“Goodness knows you did bring more than your share, as it is,” complained Step Hen. “You ought to have a boat all to yourself, because the rest of us don’t get a chance for our lives. But I say, Thad, do we stand for a ducking?”

“If I could see a chance to go ashore I’d say we might get the tents up, and hold over till the storm had passed by,” the scout-master replied.

“That’s where it’s agoing to be hard,” ventured Giraffe; “because right now there don’t seem to be a piece of ground as big as a postage stamp in sight; nothing but the fat butts of these here old cypresses, and low-hanging vines around. Reckon we must just stand for wet jackets, boys.”

“Wait, don’t give it up so easily,” said Thad. “Pull over to where those vines hang low, and see if you can’t manage to fasten your tent up in some sort of style, so that it’ll hang over the boat, and keep the rain off.”

“But how about the wind, won’t that blow her every which way?” asked Bob White.

“You’ll find precious little wind with this rain,” Thad assured him, “because it is so thick in the swamp here that we’ll be protected. You may hear it humming in the cypress tops, but hardly a ripple below.”

“Hurrah! that’s the ticket, then!” cried Bumpus, who did dislike to get wet more than almost anything; yet who often managed to stumble, and fall into lakes and duck ponds in a way that was most exasperating. “Anyhow, if the worst does come, I’ve got my old duds on.”

“Yes, we know you have, sure we do, Bumpus,” Davy made sure to call out, as his face took on an expression of pain that made Giraffe laugh; for just then the latter being in the other boat, was separated from Thad’s craft by a dozen yards of water, and to windward at the same time.

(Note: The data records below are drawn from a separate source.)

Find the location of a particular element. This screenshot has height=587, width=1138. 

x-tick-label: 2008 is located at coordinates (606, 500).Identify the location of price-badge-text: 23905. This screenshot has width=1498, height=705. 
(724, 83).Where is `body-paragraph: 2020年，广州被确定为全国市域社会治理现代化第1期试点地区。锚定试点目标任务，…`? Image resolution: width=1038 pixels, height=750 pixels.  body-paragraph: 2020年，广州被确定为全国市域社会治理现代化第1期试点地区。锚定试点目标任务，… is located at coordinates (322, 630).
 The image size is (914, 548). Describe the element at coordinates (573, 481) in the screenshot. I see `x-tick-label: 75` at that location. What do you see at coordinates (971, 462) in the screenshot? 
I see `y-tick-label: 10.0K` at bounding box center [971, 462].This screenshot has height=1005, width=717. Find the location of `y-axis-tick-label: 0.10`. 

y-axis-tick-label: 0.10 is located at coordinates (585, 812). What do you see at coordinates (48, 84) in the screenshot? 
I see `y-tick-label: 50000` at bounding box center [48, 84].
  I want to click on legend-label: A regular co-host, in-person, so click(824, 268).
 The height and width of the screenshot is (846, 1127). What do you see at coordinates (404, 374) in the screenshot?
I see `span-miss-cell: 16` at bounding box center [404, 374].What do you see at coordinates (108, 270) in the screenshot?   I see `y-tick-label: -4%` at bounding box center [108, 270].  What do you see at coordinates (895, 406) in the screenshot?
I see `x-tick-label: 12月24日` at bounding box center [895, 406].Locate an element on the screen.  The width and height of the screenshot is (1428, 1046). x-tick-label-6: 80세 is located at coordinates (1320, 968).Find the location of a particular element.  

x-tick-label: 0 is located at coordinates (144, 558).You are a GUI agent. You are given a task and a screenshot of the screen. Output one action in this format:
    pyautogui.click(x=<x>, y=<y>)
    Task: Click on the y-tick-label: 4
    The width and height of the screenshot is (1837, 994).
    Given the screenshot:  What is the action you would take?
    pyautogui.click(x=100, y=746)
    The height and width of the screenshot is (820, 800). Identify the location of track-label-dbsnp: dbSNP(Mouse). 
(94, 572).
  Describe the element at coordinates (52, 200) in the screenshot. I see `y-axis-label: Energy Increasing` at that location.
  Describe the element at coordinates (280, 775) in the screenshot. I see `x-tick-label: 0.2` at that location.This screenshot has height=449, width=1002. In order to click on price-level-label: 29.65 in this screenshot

It was found that the plan proposed by Thad was possible of execution. Happily the vines came down low enough for the boys to secure the tents in such a way that they could be spread out, and thus cover most all the boats’ surface.

“This is what I call a boss scheme,” Giraffe was heard to call out, from under the dun-colored canvas that was wobbling violently, as the boys made out to secure the ends the best they could, and in this way hold the boats steady.